Our Tale Of Two Halves Summary Road Map
Start: mid-2022
The consensus is too gloomy.
Positive surprises will ensue.
Expectations will be raised.
The pros will be drawn back in.
SPX hits/exceeds 4,500. (Estimated time of arrival: mid-2023)
Consensus will become too buoyant.
Lagged effects of hikes will bite.
Negative surprises will ensue.
SPX revisits 3,600 low. (Estimated time of arrival: late 2023/early 2024)
Recession arrives in 1H24.
Closing Arguments
Given the narrowness of the rally and the fact that AI has not received a single mention in our reports, one could claim that our bull call simply happened to be in the right place at the right time. We do not share that view, as the upward revision of growth expectations we’ve been calling for is occurring in real time on Bloomberg’s consensus economic forecasts screen (ECFC-Go) and the FOMC’s Summary of Economic Projections, where the median estimate of calendar 2023 real GDP growth was revised up to 1% at last week’s meeting from 0.4% in March. The FOMC participants’ adjustment is exactly in line with our repeated prediction that consensus growth expectations would have to be revised from 0-0.5% to 1-1.5% once the recession’s start date was pushed back to the first half of 2024 from the second or third quarter of 2023.
We believed that the nearly unanimous expectation that a recession would begin in the second or third quarter was premature because it underestimated households’ ability to continue consuming at a rate that would delay the onset of the recession until 2024. If the recession is delayed by two, three or four quarters, the double-digit decline in the four-quarter moving average of S&P 500 earnings will be as well.
We have argued that the delay in the earnings decline will exert considerable pressure on underexposed professional asset managers, whose compensation and continued tenure is based on their relative short-term performance. As we further contend that professional managers are the marginal price setter in public securities markets, we have argued that positive economic surprises will be accompanied by flows into equities (from cash) and rotation within equities (from defensive sectors to more cyclically exposed sectors).
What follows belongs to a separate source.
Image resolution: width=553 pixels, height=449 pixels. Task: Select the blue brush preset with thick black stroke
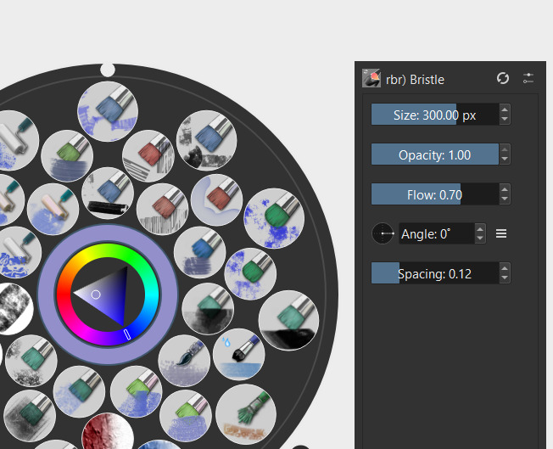(107, 193)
We cannot say with certainty that the consumer is the reason why the economy is outperforming expectations. Even if we could, the availability of excess pandemic savings and households’ willingness to spend them may not be as important as we’ve made them out to be. But when consumption accounts for two-thirds of the US economy, we believe there’s a high probability that it’s at the heart of the matter. As for our translation of that fundamental insight to market action, we fiercely defend the notion that people respond to incentives and believe it provides a solid explanation for why the rally has quickened in the last few weeks and may persist into July.